>>>

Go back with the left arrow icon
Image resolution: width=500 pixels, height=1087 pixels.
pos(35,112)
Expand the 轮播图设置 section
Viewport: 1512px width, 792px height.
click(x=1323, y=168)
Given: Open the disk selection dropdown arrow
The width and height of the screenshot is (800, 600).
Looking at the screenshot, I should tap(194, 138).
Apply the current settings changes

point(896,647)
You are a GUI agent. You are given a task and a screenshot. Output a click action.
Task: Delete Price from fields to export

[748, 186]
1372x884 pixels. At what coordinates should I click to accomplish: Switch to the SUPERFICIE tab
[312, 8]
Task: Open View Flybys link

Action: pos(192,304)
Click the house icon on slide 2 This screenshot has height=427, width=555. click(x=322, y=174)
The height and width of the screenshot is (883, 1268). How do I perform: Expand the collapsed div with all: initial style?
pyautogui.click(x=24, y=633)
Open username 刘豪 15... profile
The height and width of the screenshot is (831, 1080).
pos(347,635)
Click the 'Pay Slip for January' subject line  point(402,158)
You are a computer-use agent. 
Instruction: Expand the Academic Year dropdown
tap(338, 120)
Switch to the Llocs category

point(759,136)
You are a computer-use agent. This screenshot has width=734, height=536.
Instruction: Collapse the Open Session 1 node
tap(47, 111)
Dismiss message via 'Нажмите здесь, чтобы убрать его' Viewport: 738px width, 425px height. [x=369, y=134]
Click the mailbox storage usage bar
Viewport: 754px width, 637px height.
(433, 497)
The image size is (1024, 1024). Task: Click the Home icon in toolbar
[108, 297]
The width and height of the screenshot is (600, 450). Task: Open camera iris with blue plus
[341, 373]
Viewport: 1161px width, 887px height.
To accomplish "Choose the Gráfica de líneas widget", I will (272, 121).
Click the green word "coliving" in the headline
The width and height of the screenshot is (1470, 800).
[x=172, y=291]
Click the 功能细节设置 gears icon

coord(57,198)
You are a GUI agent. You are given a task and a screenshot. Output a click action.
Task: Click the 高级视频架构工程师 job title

<<<

## What to do
Nothing may be left out: return each entry exactly as it reads.

## Answer to this task
Go back with the left arrow icon
Image resolution: width=500 pixels, height=1087 pixels.
pos(35,112)
Expand the 轮播图设置 section
Viewport: 1512px width, 792px height.
click(x=1323, y=168)
Given: Open the disk selection dropdown arrow
The width and height of the screenshot is (800, 600).
Looking at the screenshot, I should tap(194, 138).
Apply the current settings changes

point(896,647)
You are a GUI agent. You are given a task and a screenshot. Output a click action.
Task: Delete Price from fields to export

[748, 186]
1372x884 pixels. At what coordinates should I click to accomplish: Switch to the SUPERFICIE tab
[312, 8]
Task: Open View Flybys link

Action: pos(192,304)
Click the house icon on slide 2 This screenshot has height=427, width=555. click(x=322, y=174)
The height and width of the screenshot is (883, 1268). How do I perform: Expand the collapsed div with all: initial style?
pyautogui.click(x=24, y=633)
Open username 刘豪 15... profile
The height and width of the screenshot is (831, 1080).
pos(347,635)
Click the 'Pay Slip for January' subject line  point(402,158)
You are a computer-use agent. 
Instruction: Expand the Academic Year dropdown
tap(338, 120)
Switch to the Llocs category

point(759,136)
You are a computer-use agent. This screenshot has width=734, height=536.
Instruction: Collapse the Open Session 1 node
tap(47, 111)
Dismiss message via 'Нажмите здесь, чтобы убрать его' Viewport: 738px width, 425px height. [x=369, y=134]
Click the mailbox storage usage bar
Viewport: 754px width, 637px height.
(433, 497)
The image size is (1024, 1024). Task: Click the Home icon in toolbar
[108, 297]
The width and height of the screenshot is (600, 450). Task: Open camera iris with blue plus
[341, 373]
Viewport: 1161px width, 887px height.
To accomplish "Choose the Gráfica de líneas widget", I will (272, 121).
Click the green word "coliving" in the headline
The width and height of the screenshot is (1470, 800).
[x=172, y=291]
Click the 功能细节设置 gears icon

coord(57,198)
You are a GUI agent. You are given a task and a screenshot. Output a click action.
Task: Click the 高级视频架构工程师 job title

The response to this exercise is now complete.